Being Wrong - Kathryn Schulz [207]
* The phantom limb and the phantom hat illustrate an important point, which is that we react to and interpret not just information from the outside world, but from our interior world as well. And sometimes—as in these phantom sensations—we misinterpret it. We will see another, even more dramatic example of this in the next chapter.
* Robert-Houdin’s work in Algeria is essentially an antecedent to modern military psychological operations, or psy-ops. Not all psy-ops involve the manipulation of perception, but many do. The Iraq War provides (at least) two memorable examples: the highly choreographed toppling of the statue of Saddam Hussein in Baghdad, and the much-publicized distortion and dramatization of the “saving” of Private Jessica Lynch.
* Both of these illusions feature a single image that can be interpreted in two different ways. In the first, focusing on the (white) foreground reveals a vase, while focusing on the (black) background reveals two faces; in the second, focusing on certain details reveals the profile of a beautiful young woman, while focusing on others reveals a distinctly less attractive older woman. I’ve reproduced both illusions in the endnotes.
* As that suggests, memories don’t need to be traumatic to induce the feeling of knowing. In fact, they don’t even need to be real. That’s the startling and provocative conclusion of false memory studies.

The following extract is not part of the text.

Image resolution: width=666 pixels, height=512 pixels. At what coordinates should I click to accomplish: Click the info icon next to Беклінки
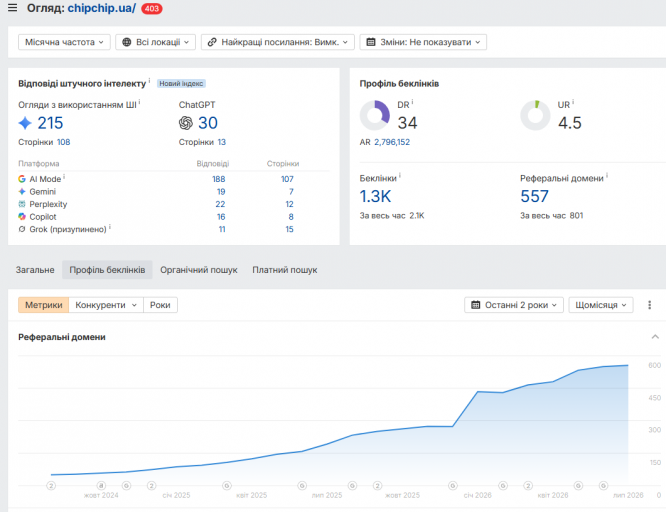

In these studies, subjects are convinced, over a series of meetings with a psychologist, and with the consent and participation of their families, that they experienced something as a child which they did not: getting lost in a store, say, or taking a hot-air balloon ride. Overall, about one in four subjects will accept a false memory. (Among young children, the figure is significantly higher, ranging from 30 to 60 percent.) For these participants, the implanted “memories” become largely indistinguishable from reality—so much so that it can be difficult to convince them later that the event never happened. One fourteen-year-old subject named Chris, who was led to believe that he had gotten lost in a shopping mall as a child, responded to the debriefing of the experiment with incredulity. “I thought I remembered being lost…and looking around for you guys. I do remember that,” he insisted. “And then crying, and Mom coming up and saying ‘Where were you? Don’t you—don’t you ever do that again.’” Although the event was fabricated, when Chris searched his mind, he somehow encountered the affirmative feeling that he had been lost. In a sense, these false memories are no different from errors in flashbulb memories; Ulric Neisser “remembered” something that hadn’t happened to him, too. But most of us find them more disturbing, since they suggest just how baseless the feeling of knowing can be—and, accordingly, how radically our memories can be manipulated, deliberately or otherwise.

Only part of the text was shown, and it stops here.